HOBİ OLARAK VİNTAGE KIYAFET SATARDI
İnanç Öktemay'ın yeğenlerine ve ailesine çok düşkün olduğunu anlatan Gökhan Öktemay, "Kaç kişi annesinin genç kızlık resmini koluna porte şeklinde dövme yaptırır. 15 yıl önce Alsancak'ta İzmir'in en ünlü dövmecisine yaptırdı, aynı semtte öldü. Babamla birlikte yer döşemeleri üzerine dükkanları vardı. Bir süredir hobi olarak İnternet üzerinden vintage kıyafet satardı. Aynı zamanda müzikle uğraşıyordu. Keman ve santur çalardı" dedi.
"HERKESTEN ŞİKAYETÇİYİZ"
Yaşadıkları bu vahim olayda başta İzmir olmak üzere Türk halkının hep yanlarında durduğuna dikkat çeken Gökhan Öktemay, "Halkımız sesimiz oldu, acımızı hafifletti. Biz de onlara yakışır şekilde, avukatlarımızın desteğiyle mücadelemizi sonuna kadar sürdüreceğiz. Olayda suçu, ihmali, yetki ve sorumluluğu olan herkesten şikayetçiyiz. Türk adaletine, devletimize, milletimize güvenimiz tamdır" dedi.
OLASI KAST MÜEBBET HAPSİ GEREKTİRİR
Öktemay ailesinin avukatı Bengisu Düzgüner, "Olası kast, fiilin neticesinin öngörülmesine rağmen olursa olsun motivasyonu ile suçun işlenmesini, neticenin kabullenilmesini; bilinçli taksir ise, suçun öngörülen neticesinin gerçekleşmeyeceğine duyulan güvenle işlenmesini, neticenin gerçekleşmesini istememesini ifade eder. Olası kast ile işlenen fiillerde fail; ağırlaştırılmış müebbet hapis cezasını gerektiren suçlarda müebbet hapis cezasına, müebbet hapis cezasını gerektiren suçlarda 20 yıldan 25 yıla kadar hapis cezasına hükmolunur" dedi.
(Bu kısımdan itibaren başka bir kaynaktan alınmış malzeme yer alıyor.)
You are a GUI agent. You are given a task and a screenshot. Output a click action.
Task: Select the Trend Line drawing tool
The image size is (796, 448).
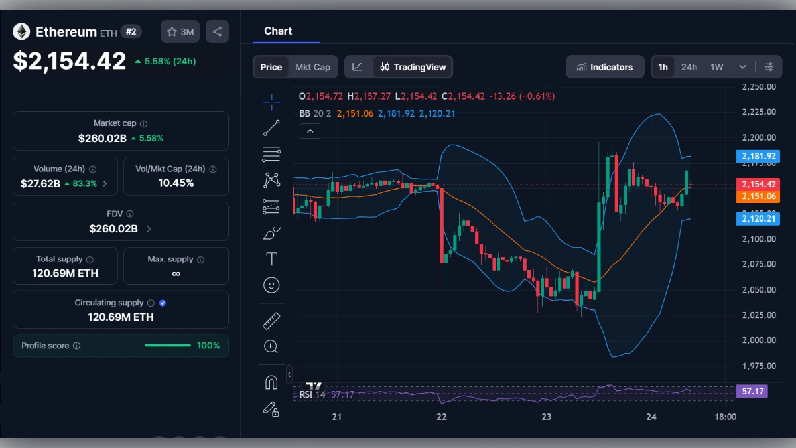(x=271, y=128)
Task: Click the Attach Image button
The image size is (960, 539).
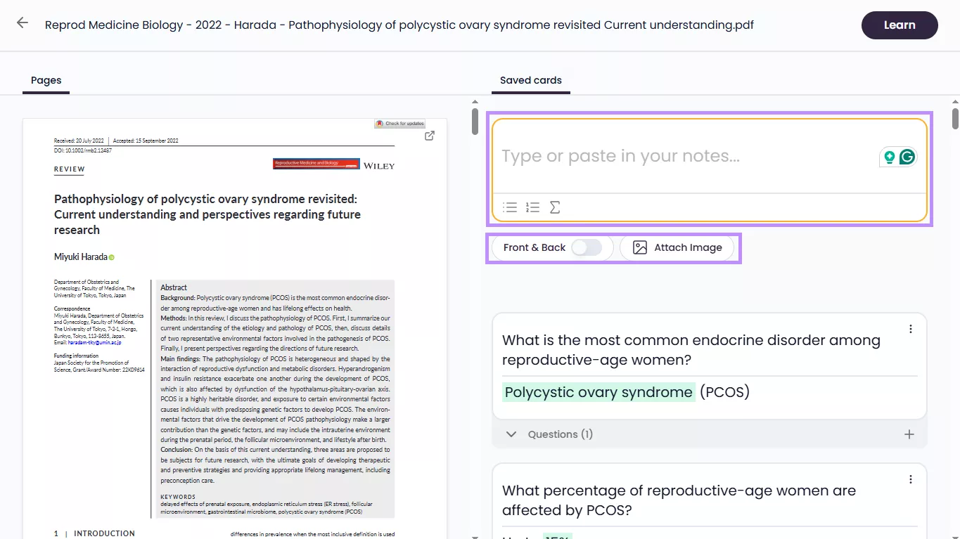Action: point(677,247)
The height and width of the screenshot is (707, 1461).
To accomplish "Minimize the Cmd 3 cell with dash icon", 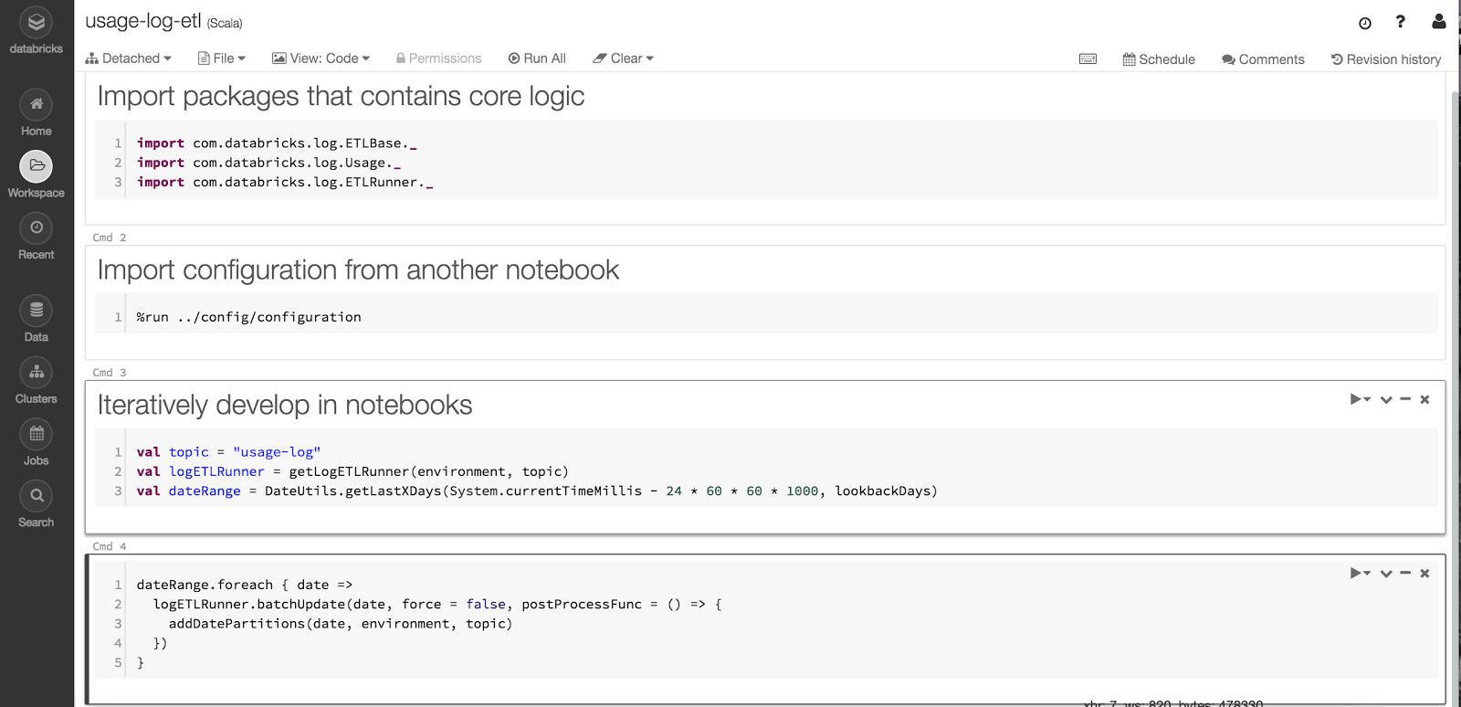I will [x=1405, y=399].
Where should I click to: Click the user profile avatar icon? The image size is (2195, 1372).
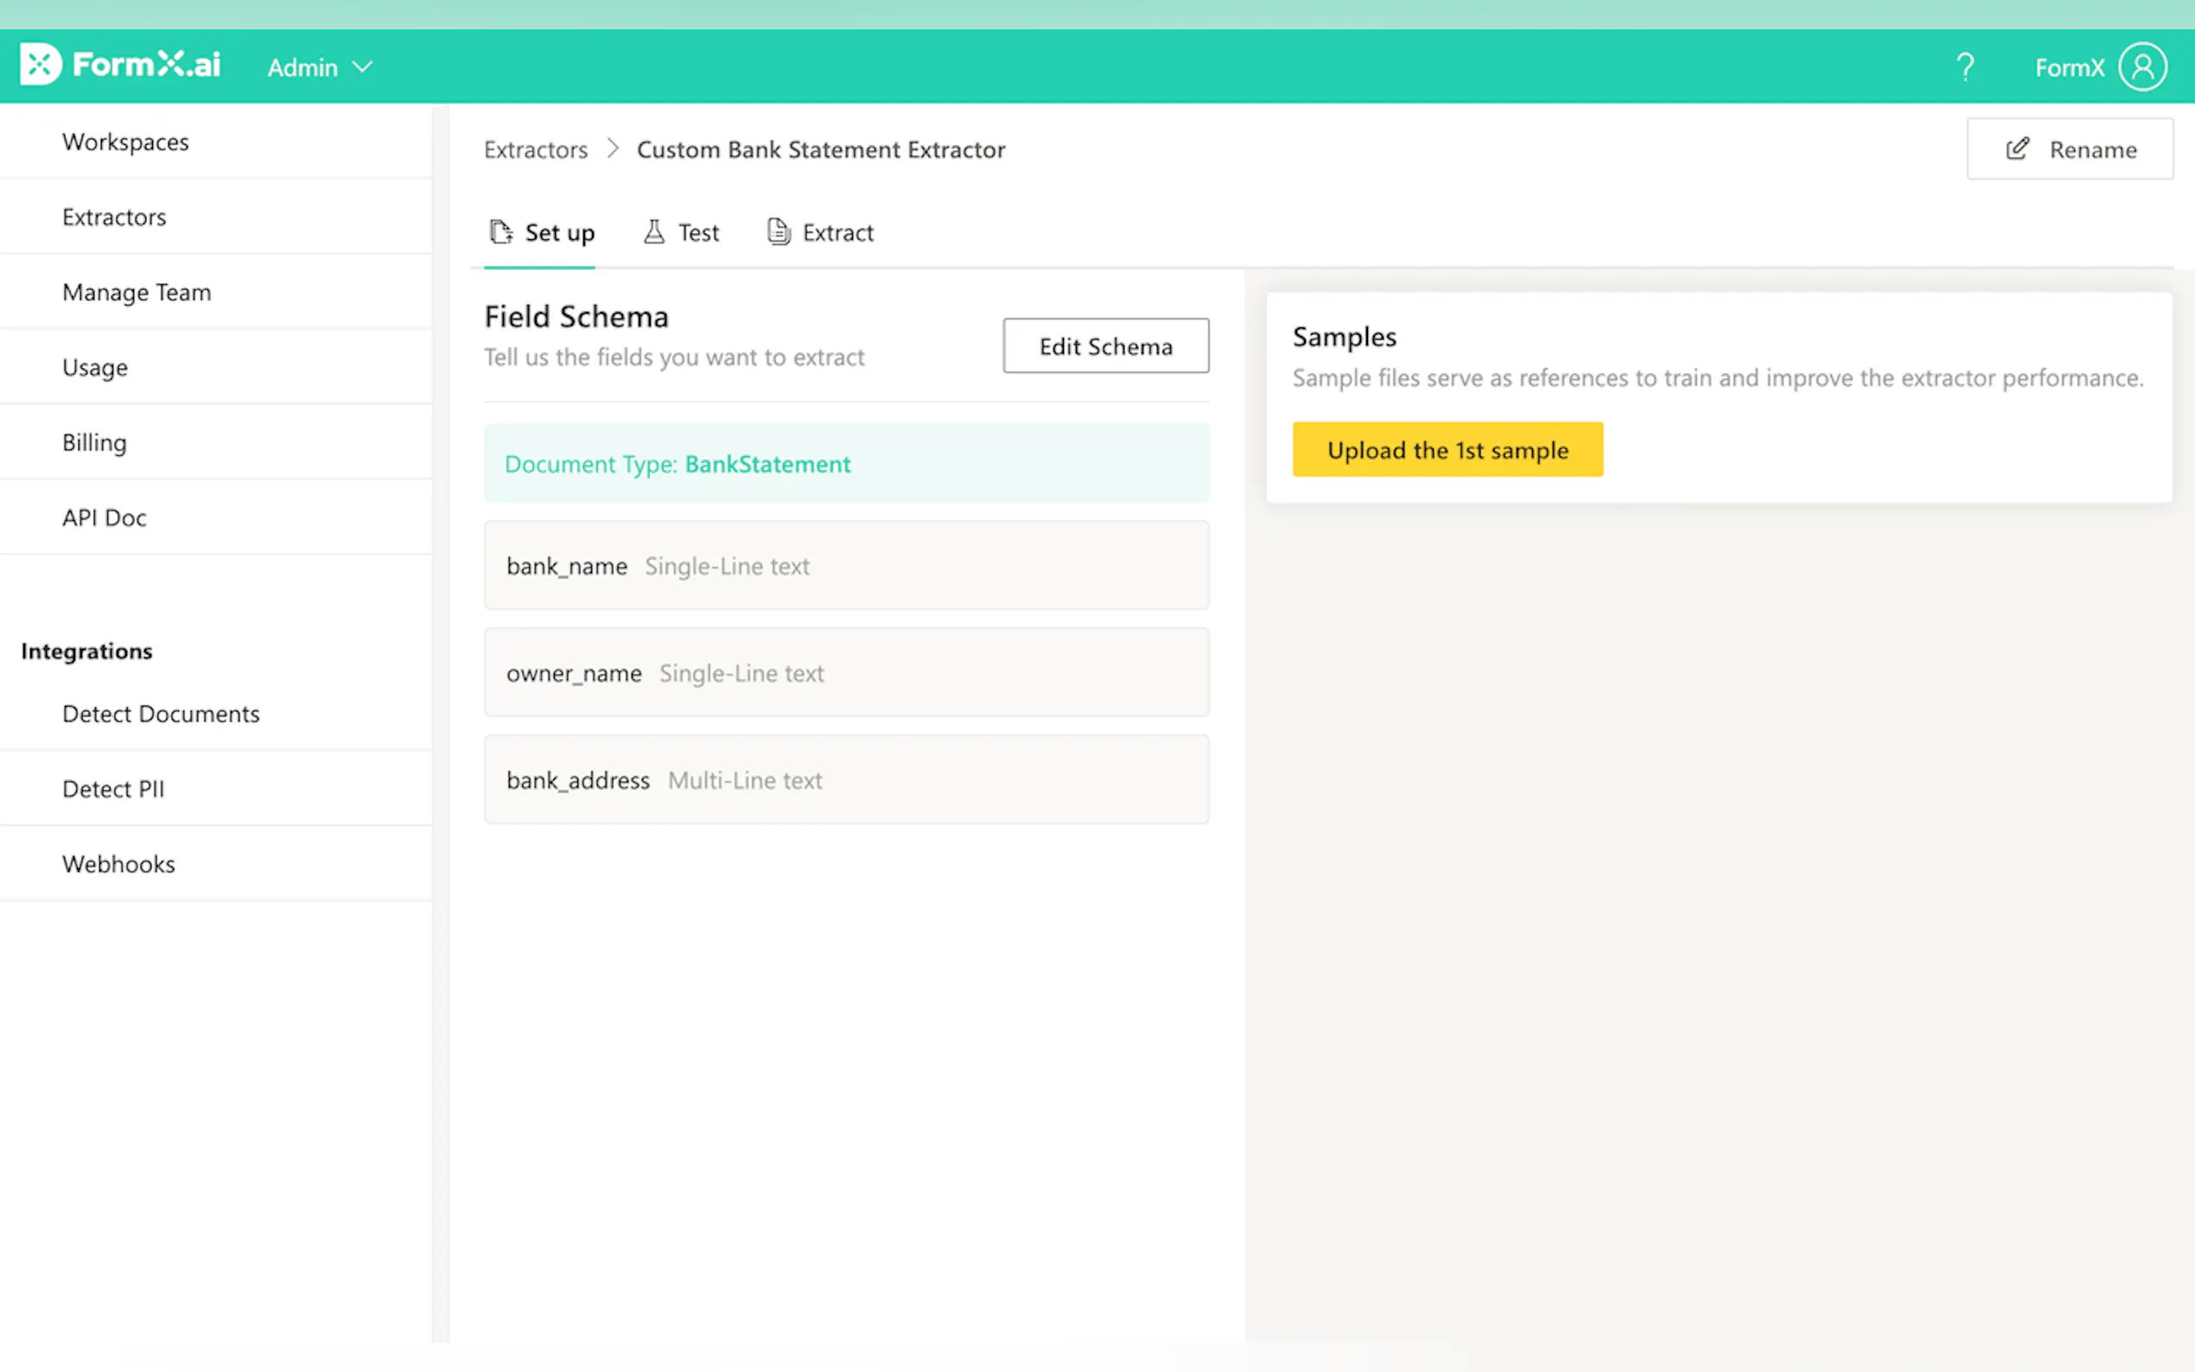(2142, 67)
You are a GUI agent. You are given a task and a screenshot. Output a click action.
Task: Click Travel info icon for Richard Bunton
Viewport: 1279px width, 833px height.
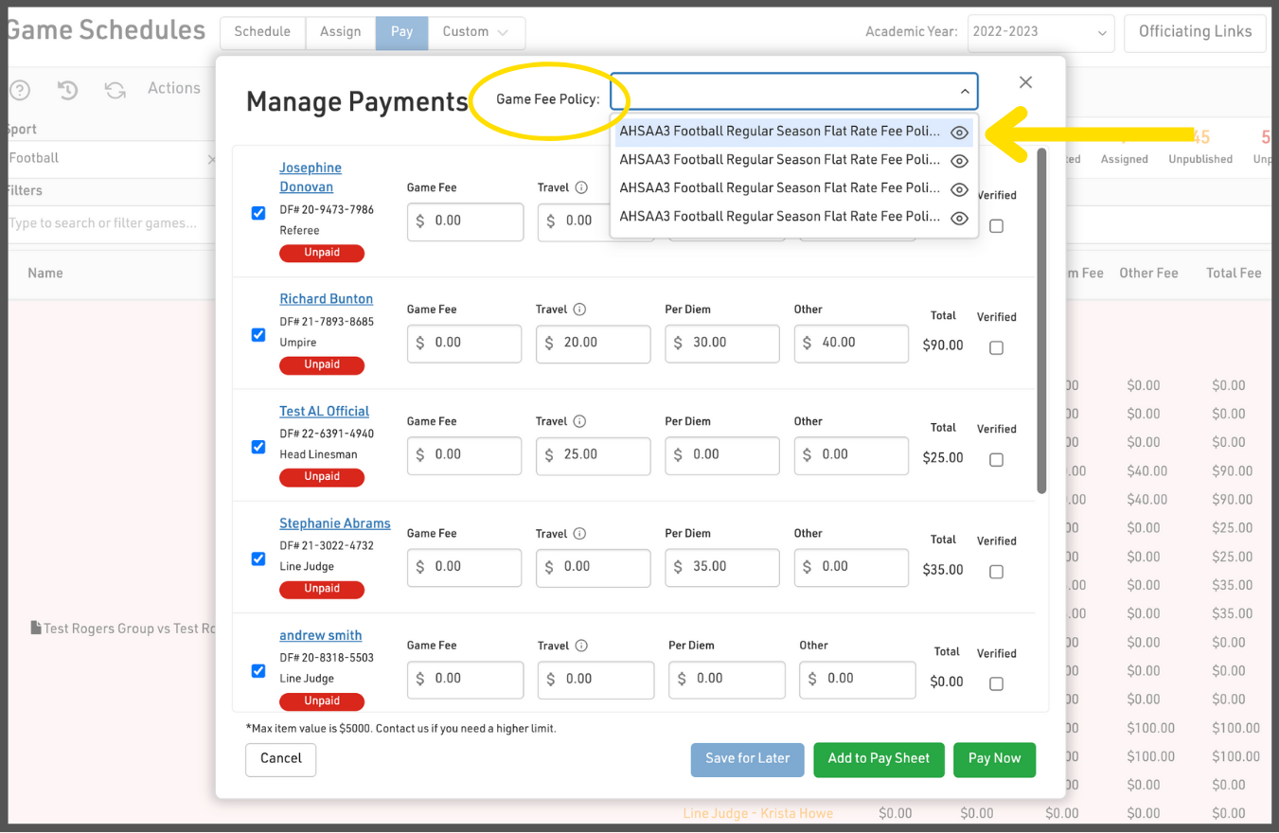coord(579,310)
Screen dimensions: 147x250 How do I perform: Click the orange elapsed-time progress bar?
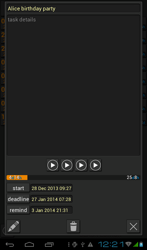tap(17, 177)
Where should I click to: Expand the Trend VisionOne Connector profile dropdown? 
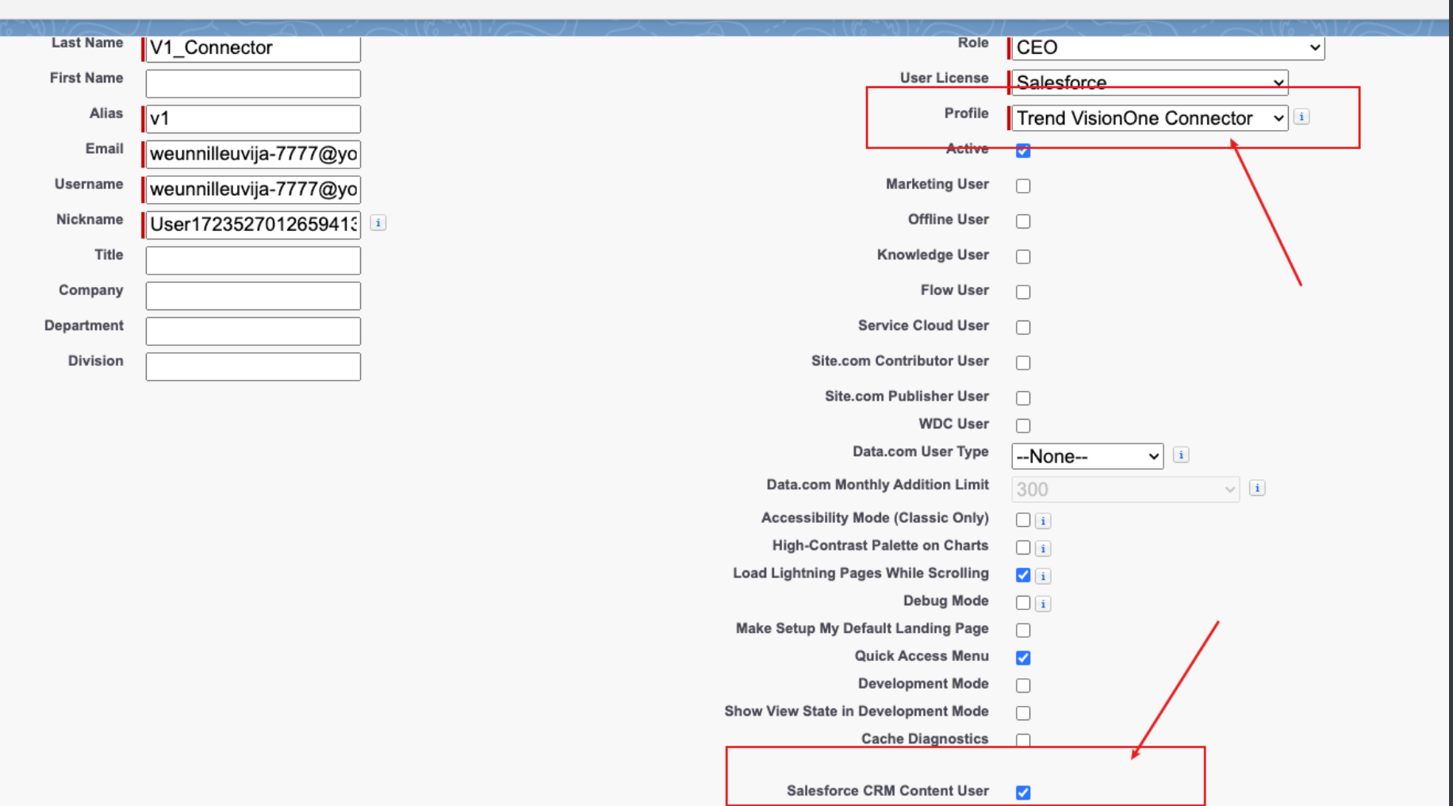(1148, 118)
SONUNA KADAR TAKİPÇİSİ OLACAĞIZ
Sabah'ta yer alan habere göre; Avukat Ceng Düzgüner ise , "İddianameyi ve bilirkişi raporu dikkatlice okunduğunda bu hadisenin meydana gelmesinde Gediz Elektrik ve İZSU'nun çok ağır şekilde ihmalleri var. Olay meydana gelmeden aylar önce ihbarlar mevcut. Savcılık bu konuda araştırmalar yaptı. Ne yazık ki iki kurum da gerekli tedbirleri almamıştır. Aksine derin bir aymazlık içinde umursamamışlar. Sonunda 2 cana mal oldu. İddianame iyice incelendiğinde iki kurumun hiyerarşik olarak tüm sorumlularının elem verici kazadan dolayı olası kasttan yargılanmaları gerektiğini düşünüyoruz. Bu hadisenin görmezden gelinip hafife alınmasının imkanı yok. Hukuk bürosu olarak kişisel görüşümüz suçlu olanların en ağır cezayla cezalandırmaları gerektiğini düşünüyoruz. Herkes işini yaparken kanunlara, nizamlara ve ahlaka uymak zorundadır. İnsanlar yaptıkları işin önemini bilmesi gerekiyor. Ayrıca bundan doğacak sonuçların nelere mal olacağını bilmesi gerekir. Bırakın insanları hayvanlara, ağaçlara bile zarar gelmesini istemeyiz. Bu şirket çalışanlarının defalarca olay yerine gelmesine rağmen bir şekilde bu arıza giderilememiştir. Facia resmen 'geliyorum' demiştir. Sonuna kadar takipçisi olacağız" şeklinde konuştu.